Hooray - so there is a second chance for me!
(a) First you must understand that transistors can work in two modes: digitally as switches (on/off), and as a kind of amplifier. This is where the problems start. It not really started with this, but the first popular transistors were "bipolar" (whatever that would mean), they were current amplifiers. You inject a small current into the "base", you get a significantly higher current drawn-in at the "collector". This was absolutly weird - no one really wanted to have such a thing. Vacuum tubes were so much more useful!! But it came much worse!
The amplification factor was not a reliable constant, but changed over the voltage applied to the collector, from device to device, and also depended on the temperature.

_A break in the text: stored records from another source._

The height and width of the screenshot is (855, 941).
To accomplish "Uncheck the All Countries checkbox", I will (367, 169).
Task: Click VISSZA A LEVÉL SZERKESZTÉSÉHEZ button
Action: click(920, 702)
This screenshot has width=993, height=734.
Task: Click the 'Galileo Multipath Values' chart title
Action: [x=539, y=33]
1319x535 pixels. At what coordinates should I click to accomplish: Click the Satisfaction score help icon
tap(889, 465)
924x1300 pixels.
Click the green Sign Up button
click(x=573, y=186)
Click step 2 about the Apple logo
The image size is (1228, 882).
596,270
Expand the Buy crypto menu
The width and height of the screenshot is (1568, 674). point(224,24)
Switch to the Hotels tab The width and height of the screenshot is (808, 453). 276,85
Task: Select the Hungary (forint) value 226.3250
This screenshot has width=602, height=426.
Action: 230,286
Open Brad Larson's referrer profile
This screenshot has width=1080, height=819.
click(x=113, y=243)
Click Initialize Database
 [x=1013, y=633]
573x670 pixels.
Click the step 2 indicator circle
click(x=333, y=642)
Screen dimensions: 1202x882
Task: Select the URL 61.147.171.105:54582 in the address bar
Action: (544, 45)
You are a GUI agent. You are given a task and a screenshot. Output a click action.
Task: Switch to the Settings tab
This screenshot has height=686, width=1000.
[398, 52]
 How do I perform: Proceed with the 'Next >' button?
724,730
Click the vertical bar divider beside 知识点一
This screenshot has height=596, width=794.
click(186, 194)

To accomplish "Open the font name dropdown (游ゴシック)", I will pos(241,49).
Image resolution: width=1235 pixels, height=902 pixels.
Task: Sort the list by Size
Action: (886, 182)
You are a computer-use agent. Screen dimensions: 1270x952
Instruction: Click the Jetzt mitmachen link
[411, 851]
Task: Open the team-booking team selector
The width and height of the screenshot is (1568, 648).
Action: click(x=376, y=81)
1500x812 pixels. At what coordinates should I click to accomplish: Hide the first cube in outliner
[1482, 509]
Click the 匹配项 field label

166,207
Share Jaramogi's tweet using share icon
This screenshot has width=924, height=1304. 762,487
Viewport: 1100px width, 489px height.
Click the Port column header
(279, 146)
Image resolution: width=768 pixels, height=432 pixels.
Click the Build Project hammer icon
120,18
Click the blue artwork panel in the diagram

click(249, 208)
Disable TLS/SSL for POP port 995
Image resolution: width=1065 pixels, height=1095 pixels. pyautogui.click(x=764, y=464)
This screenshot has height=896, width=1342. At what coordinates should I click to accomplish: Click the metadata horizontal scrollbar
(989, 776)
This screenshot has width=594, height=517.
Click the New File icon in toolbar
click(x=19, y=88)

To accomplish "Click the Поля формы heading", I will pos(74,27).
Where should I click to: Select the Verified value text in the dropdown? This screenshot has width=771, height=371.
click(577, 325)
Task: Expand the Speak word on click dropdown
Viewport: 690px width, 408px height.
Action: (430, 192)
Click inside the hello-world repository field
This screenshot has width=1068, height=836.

But people can learn Vietnamese, so they also can learn how to work with transistors. The main pressure came from the market: Transistors were the only way to build portable devices and huge things like (mainframe) computers.
That does not change anything to the fact that no-one really liked bipolar transistors. In a university course a long time ago, my professor once said: "And now I shall tell you a secret: No one really understands why transistors work...."
(b) Enters the FET. This is also called a transistor for reasons unknown, maybe because many of them also have three leads, and they are also used to switch and to amplify.... They are very similar to vacuum tubes in that they are controlled by voltage, which however is also only part of the truth as the gate - especially the early gates - had a considerable capacity which is not at all good for someone who is short of current.... And they had other issues.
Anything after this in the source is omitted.